Task requirements
**A)** List every year mentioned in the text on Weobley's timber-framed buildings.
**B)** Please resume the text on Weobley's timber-framed buildings, starting right after its final sentence.

>> Begin Quoted passage

Historic 'Black and White' buildings, Weobley, Herefordshire
Historic 'Black and White' buildings, Weobley, Herefordshire

The pretty village of Weobley (pronounced 'Webbly') is one of Herefordshire's famed 'Black and White' villages, famed for their attractive timber-framed buildings. The Daily Mail included Weobley in its list of the 20 most idyllic villages in Britain, and when you explore the village and its wealth of historic buildings it is hard not to agree.


The village name comes from the Saxon words 'Wibba' and 'ley'. Wibba was a proper name and ley means a clearing or glade in a woods, so Weobley means 'Wibba's woodland clearing'.

The Domesday Book spelled the name 'Wibelai' and recorded that Weobley was held by a Saxon nobleman named Eadwig Cild before the Norman Conquest. After the Conquest, it was granted to a Norman named Roger de Lacy. The Domesday Book mentions a priest, evidence that a late-Saxon church stood here at the time.

The settlement gained borough status in 1255 and had the right to hold a weekly market and an annual fair. The fair was held since at least 1231 and was centred around the manor house owned by Walter de Lacy. In 1295 the village sent two MPs to Parliament, but the residents later refused to spend the necessary two shillings for the MP's travel and living expenses.

Bow-fronted shopfronts on Broad Street
Bow-fronted shopfronts on Broad Street

A Rotten Borough

Many years later Weobley was one of the so-called 'rotten boroughs', returning 2 MPs at every election. The selection of MPs was controlled by the local landowners. The legal niceties required that voters must eat and sleep in a place in order to vote, so the landowners would bring in tenants from outside the borough to occupy the village at election time. Once they had voted the tenants returned to their actual abode outside the village. These temporary residents were dubbed 'potwallopers'.

What is a timber-framing?

Timber-framing is a method of construction that began as early as the Stone sage. It involves creating a frame of timber posts and beams, usually freshly cut.

Once the frame has been assembled the space between the timbers is filled in with other material such as stone rubble, cob, or wattle and daub, often painted with a white limewash for protection. The timber posts and beams turn black with age and contrast with the white infill to create the picturesque 'black and white' buildings that make this area of Herefordshire so enjoyable to visit.

>> End Quoted passage
>> Begin Material supplied

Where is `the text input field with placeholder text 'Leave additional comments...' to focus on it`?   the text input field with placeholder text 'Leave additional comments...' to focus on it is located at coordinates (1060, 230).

>> End Material supplied
>> Begin Material supplied

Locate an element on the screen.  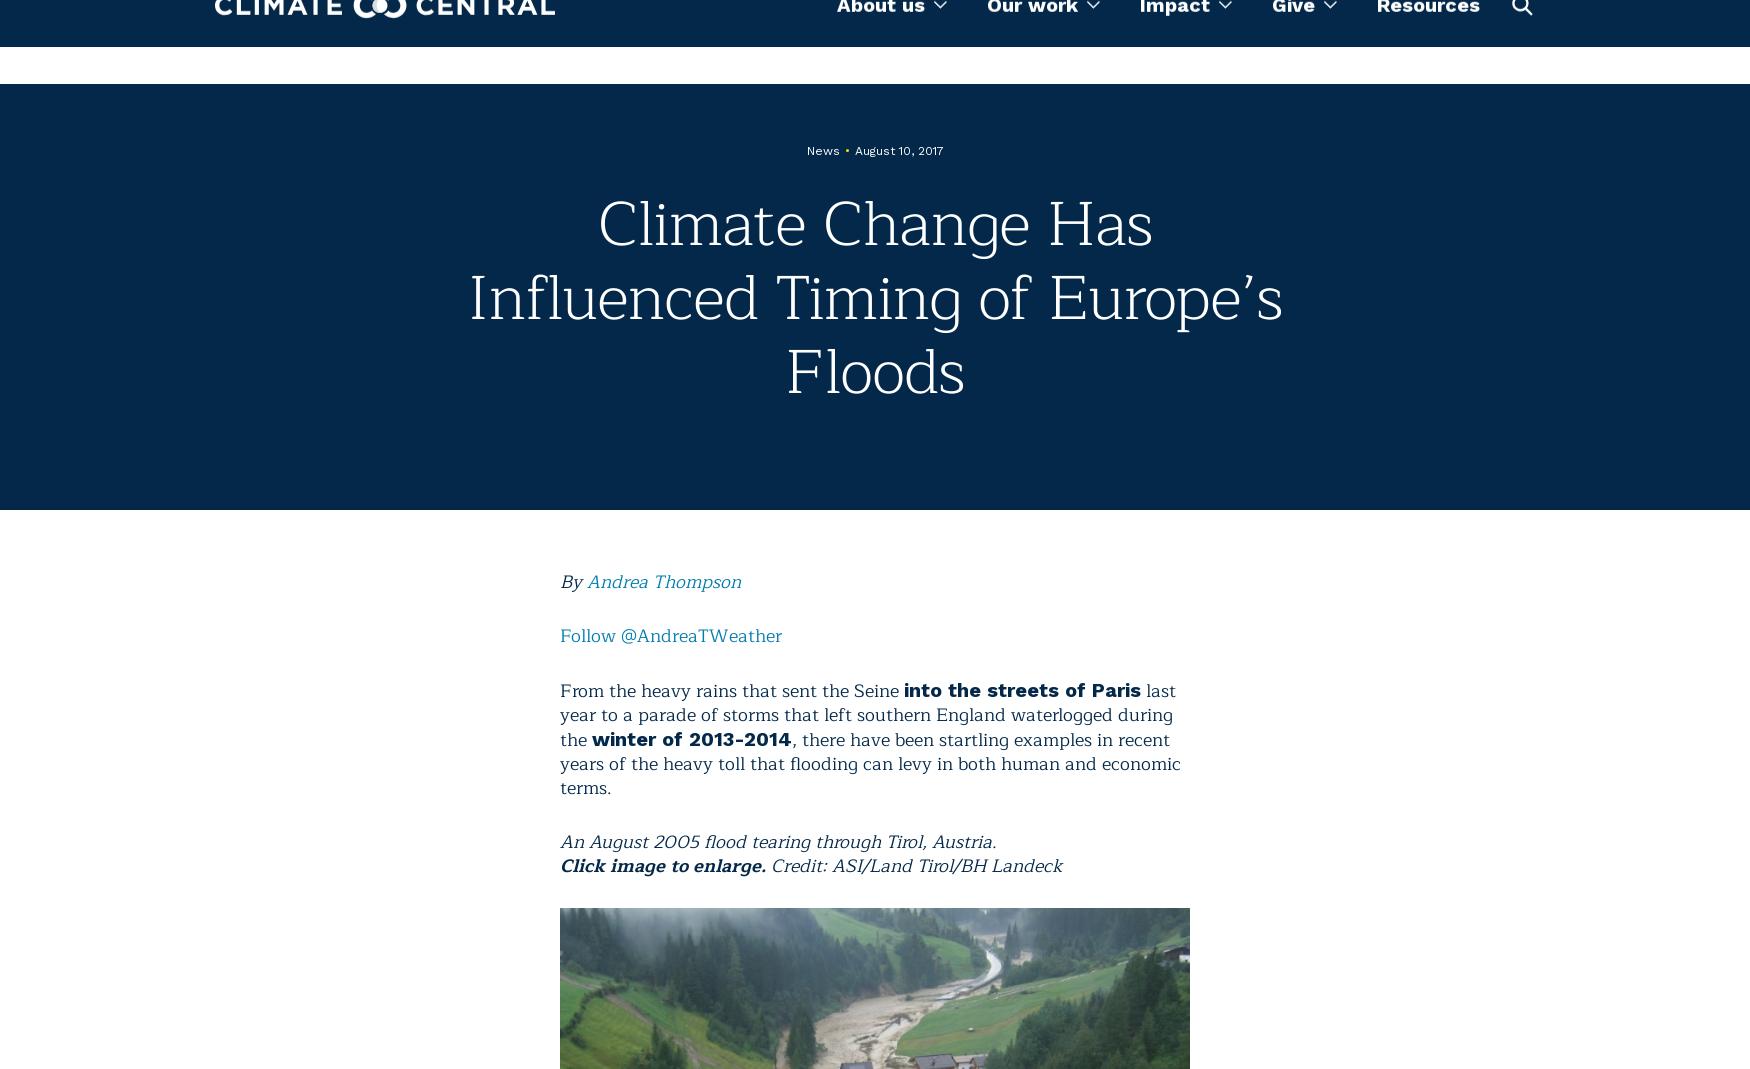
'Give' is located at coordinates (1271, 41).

>> End Material supplied
>> Begin Material supplied

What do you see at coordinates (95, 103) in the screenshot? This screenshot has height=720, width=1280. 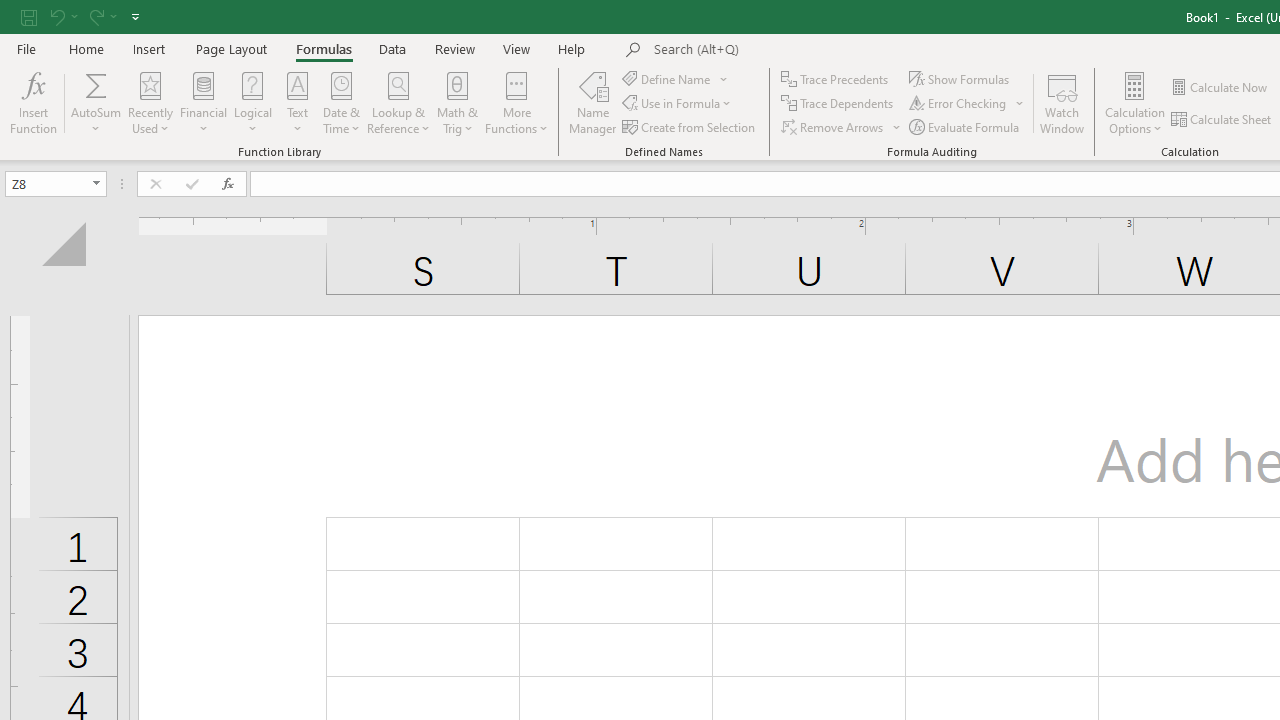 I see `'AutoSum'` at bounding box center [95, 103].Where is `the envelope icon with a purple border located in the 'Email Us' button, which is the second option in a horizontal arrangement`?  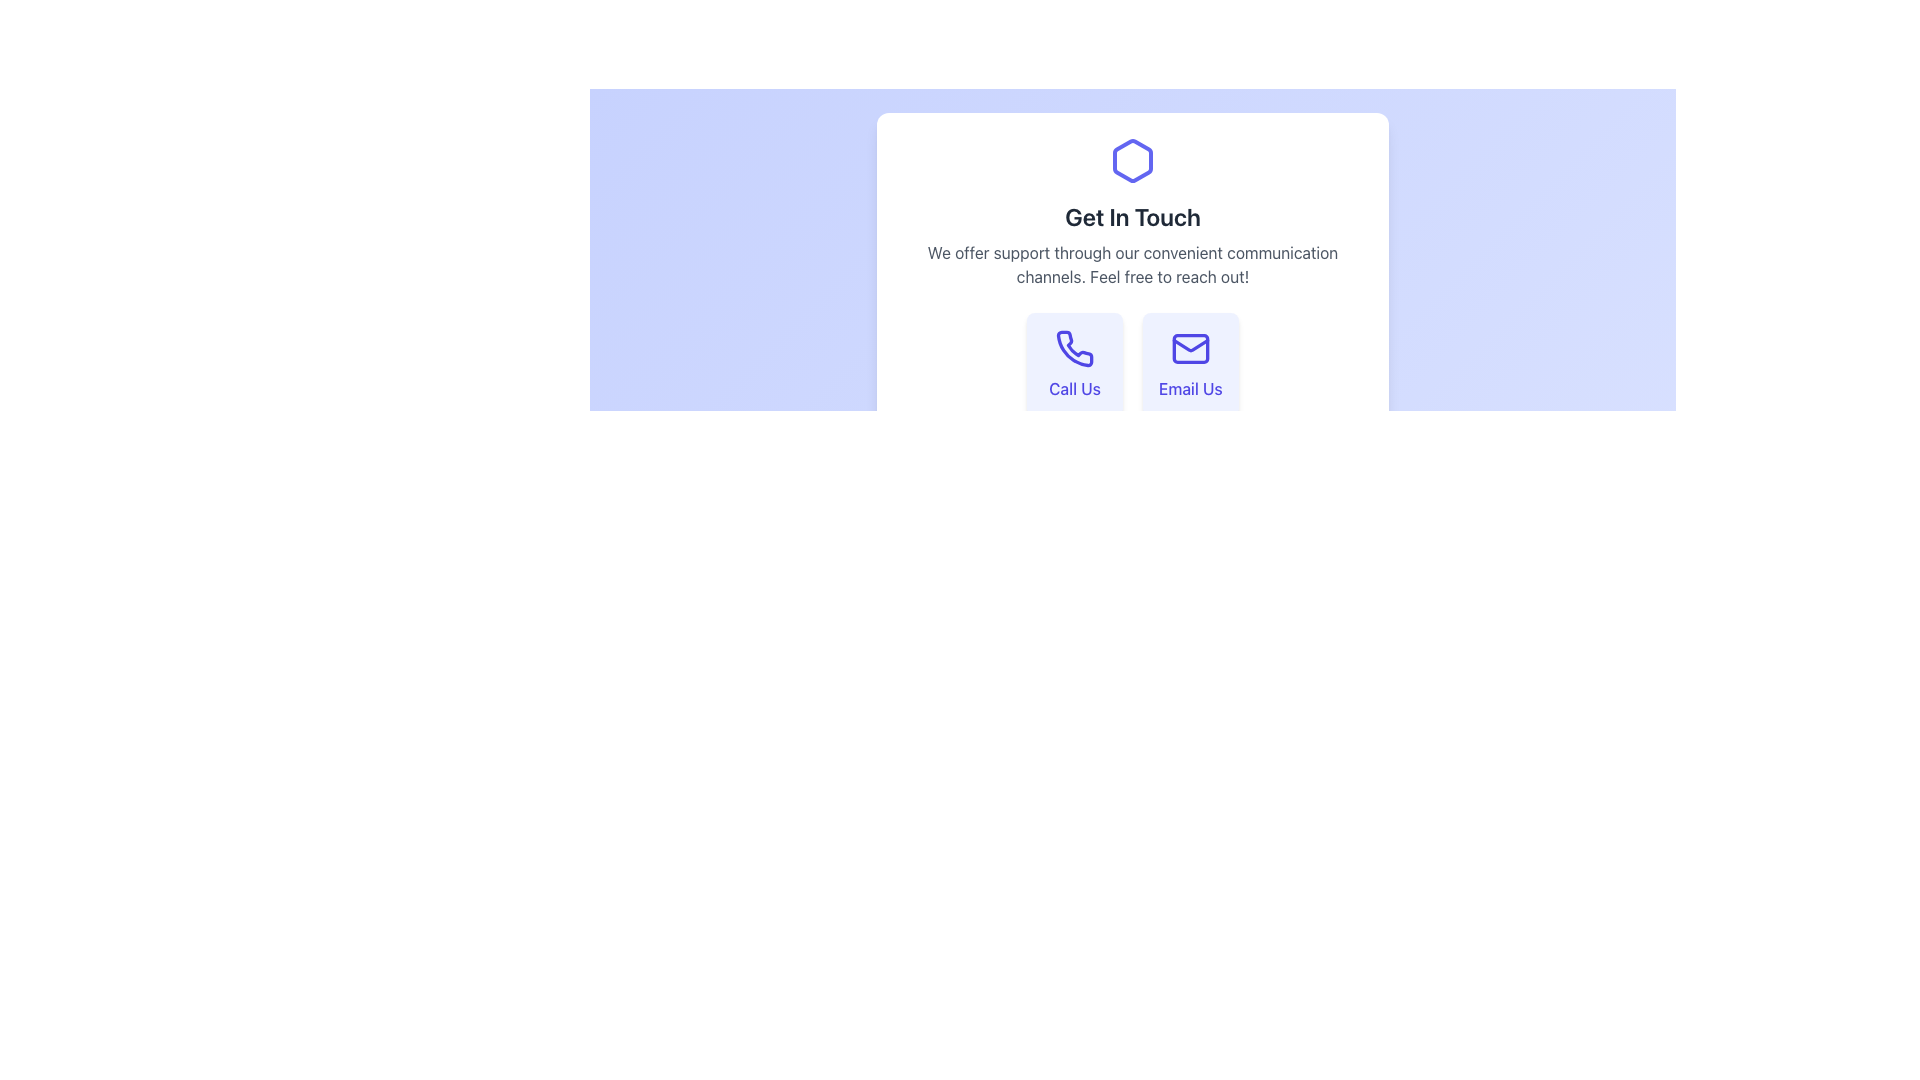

>> End Material supplied

Task answers
**A)** 1231, 1255, 1295

**B)**
The timber-framed buildings in Weobley were built with freshly cut oak. Each beam was cut to size where it was felled. Each timber was numbered so that the building could be easily assembled on-site like a gigantic jigsaw puzzle.

The post office and Red Lion pub
The post office and Red Lion pub

During the medieval period Weobley grew prosperous due to the burgeoning wool trade. The local wool was so profitable it became known as Leominster Ore. Other major industries included glove making, brewing, and nail manufacture.

The village lapsed into economic decline during the 19th century, but this relative poverty meant that its historic timber-framed buildings were not remodelled in the fashion of the day, leaving Weobley with its rich architectural heritage today.

Famous People

One of the most famous residents of Weobley was Colonel John Birch, a prominent Civil War soldier who fought for Parliament. Birch commanded the Parliamentary soldiers who captured Hereford by trickery, dressing as ice-breakers to cross the frozen River Wye. Birch was rewarded by being named Governor of the city. He helped rebuild the striking spire of St Peter & St Paul's Church after it collapsed, and his striking memorial is inside the church.

Another notable resident, though for completely different reasons, was James Tomkins, a 16th-century resident who lived where the Rose Garden now stands n the centre of the village. Tomkins fathered 33 children by two wives and is remembered in the verse:

Babes thirty three did from two mothers spring,
To famous Tomkins, O, admired thing!
And may the loud resounding trump of fame,
Proclaime great Tomkins for a man of men.

No verse commemorates his wives!

The 13th-century church of St Peter & St Paul
The 13th-century church of St Peter & St Paul

Another famous resident of Weobley was Ella Mary Leather, author of the 1912 book 'The Folklore of Herefordshire'. Leather also collected folk songs from Weobley residents, recording words and music. On one occasion she was accompanied by the composer Ralph Vaughan Williams, who was so inspired by a gypsy melody that he incorporated the song into his 'Fantasia on Christmas Carols'.

Weobley Museum

You can explore the rich history of Weobley in this delightful small museum beside the library. The museum looks in-depth at life in the region over the past 200 years, with paintings of local; scenes, old photos, parish records, agricultural tools, and objects made by local craftsmen. Models show how Weobley's picturesque timber-framed buildings were constructed.

St Peter & St Paul Church

A short stroll from the busy Broad Street leads to Weobley's 13th-century parish church. This large church with its striking spire is the third on the same site. The earliest was a timber church built in the late Saxon period. The unusual spire - the second-highest in Herefordshire - is built with a unique set of four flying buttresses linked to pinnacles at each corner of the tower.

Within the church, you will find three 15th-century effigies including that of Sir William Devereux who died in 1402 during Owain Glyndwr's Rebellion. Another monument of note is a gilded statue commemorating Colonel John Birch.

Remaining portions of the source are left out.